Right-leaning outlets sometimes frame this purely as a trade war issue, slapping tariffs on the problem and calling it solved. That misses the point too. Tariffs haven't stopped Chinese firms — they've just made them build factories inside the tariff wall.
The real story is a structural industrial shift that no one in Washington, Brussels, or Detroit has a coherent answer to. Tariffs slow the bleeding. They don't stop it.
The Kazakhstan Wildcard
Bloomberg flagged a related thread — a Kazakh tycoon making major bets on Chinese EV stocks amid a reported 1,000% boom — though the full details weren't accessible. OilPrice.com is tracking the same investment angle. Money from Central Asia is flowing into Chinese EV makers. Foreign capital is voting with its feet.
The Tu Le Assessment
Tu Le, founder of Sino Auto Insights, said Chinese manufacturers are systematically studying market trends, competitor moves, and internal metrics — then adjusting faster than Western rivals. It's discipline, data, and a government backstop Western companies will never have.
What It Means
If you work in auto manufacturing, the timeline just got shorter.
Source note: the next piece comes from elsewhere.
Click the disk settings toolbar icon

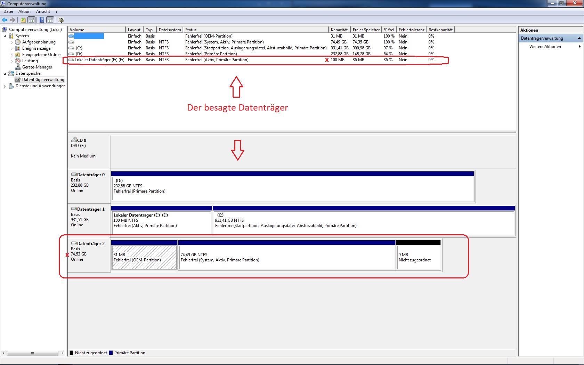(x=61, y=20)
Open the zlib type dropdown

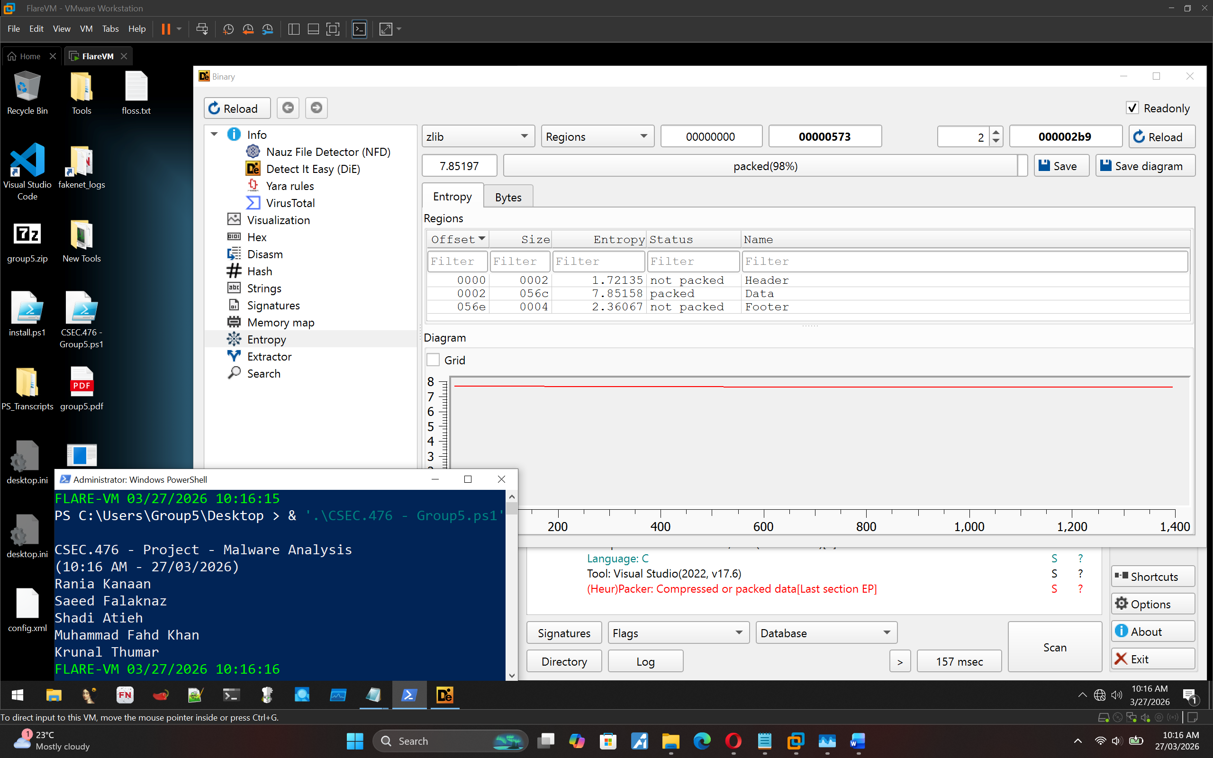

If you're an American taxpayer who funded EV subsidies through the Inflation Reduction Act, ask yourself why Leapmotor is manufacturing in Spanish Stellantis plants while American EV startups are going bankrupt.
If you're a policymaker, tariffs are a Band-Aid on a bullet wound. The Chinese EV industry is profitable, globally mobile, and backed by a government with a 10-year plan.
America doesn't have a 10-year plan.